Des pratiques en plein boom !

Une nouvelle pratique en plein boom. Le raccourci confine à l'abus de langage, car c'est oublier un peu vite que le ski de randonnée est l’ancêtre du ski. Et pour cause : n'est-t-il pas le meilleur moyen de se déplacer sur un terrain enneigé ?

Retour aux sources. Ce fut en tout cas la conviction d'un cadre des chasseurs alpins français, le lieutenant Widmann. D'origine suédoise, il avait découvert le ski dans son pays natal, et a passé une partie de sa vie à tenter de convaincre ses supérieurs de l'intérêt de l'utiliser comme moyen de se déplacer en montagne. Eux, ne juraient que par la sacrosainte raquette à neige : le militaire s'est donc fait une priorité de démontrer à qui voulait bien l'écouter que le ski – déjà utilisé en Scandinavie – avait le potentiel de devenir un outil privilégié dans l'arc alpin.


Si quelques groupes de passionnés de montagne commencent à s'y intéresser dès 1900 – notamment Henry Duhamel qui fut un des pionniers du ski en France – la première utilisation élargie sera donc militaire. En effet, si le lieutenant Widmann ne parviendra pas à introduire la discipline dans le giron des armées, certains de ses successeurs auront plus de succès : premier rapport concluant sur le ski en 1900 par le Capitaine Clair, premier concours militaire de la discipline en 1902 et première école militaire de ski en 1903.


Voilà peut-être de quoi brusquer les plus pacifistes d'entre vous : l'armée a joué un rôle prépondérant dans l'avènement du ski en France. Et – ne vous en déplaise – elle a continué à avoir un impact certain dans les évolutions techniques du ski de randonnée tout au long du siècle dernier. L'impératif militaire a souvent dopé l'évolution technique, notamment dans les transports.


Il n'y a qu'à demander à Serge Delacquis, grand mage technique du ski de montagne chez Dynastar : l'armée a fait partie des premiers interlocuteurs de la marque dans le développement d'un matériel plus adapté aux contraintes de la haute montagne et plus seulement de la descente. « Il y a eu les quelques experts du ski de pente raide, Pierre Tardivel en tête. Et puis il y a bien eu quelques moniteurs qui ont voulu alléger leur matériel. Mais ceux pour qui nous avons développé la première série d'un ski Dynastar se rapprochant du ski de randonnée, furent les spécialistes du Groupe militaire de Haute Montagne. » On était au début des années 70. L'ère du ski de randonnée « moderne » venait de commencer. « A mon sens, l'armée a surtout contribué au développement du ski de randonnée dans son utilisation pour aller explorer les terrains enneigés. Les vrais bons technologiques du ski-alpinisme, on les doit aux athlètes qui ont collaboré avec les marques », explique Olivier Mansiot, conseiller technique national ski-alpinisme à la FFME.

DONNÉES RECUEILLIES →
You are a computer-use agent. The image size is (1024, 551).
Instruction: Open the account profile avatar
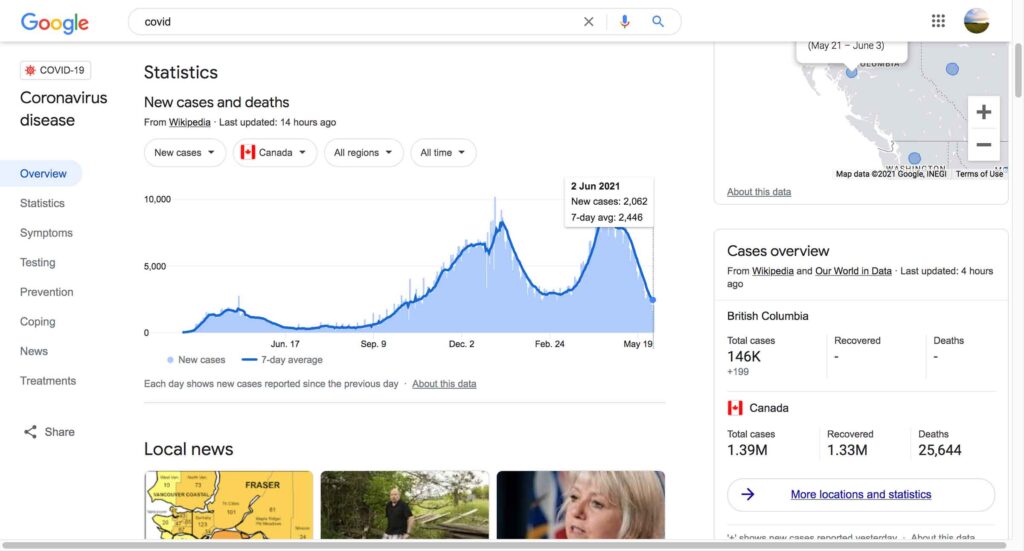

CONSIGNE →
Transcrivez le passage du texte sur le ski de randonnée qui commence à « Une nouvelle pratique » et se termine à « dans l'arc alpin. ».

RÉPONSE →
Une nouvelle pratique en plein boom. Le raccourci confine à l'abus de langage, car c'est oublier un peu vite que le ski de randonnée est l’ancêtre du ski. Et pour cause : n'est-t-il pas le meilleur moyen de se déplacer sur un terrain enneigé ?

Retour aux sources. Ce fut en tout cas la conviction d'un cadre des chasseurs alpins français, le lieutenant Widmann. D'origine suédoise, il avait découvert le ski dans son pays natal, et a passé une partie de sa vie à tenter de convaincre ses supérieurs de l'intérêt de l'utiliser comme moyen de se déplacer en montagne. Eux, ne juraient que par la sacrosainte raquette à neige : le militaire s'est donc fait une priorité de démontrer à qui voulait bien l'écouter que le ski – déjà utilisé en Scandinavie – avait le potentiel de devenir un outil privilégié dans l'arc alpin.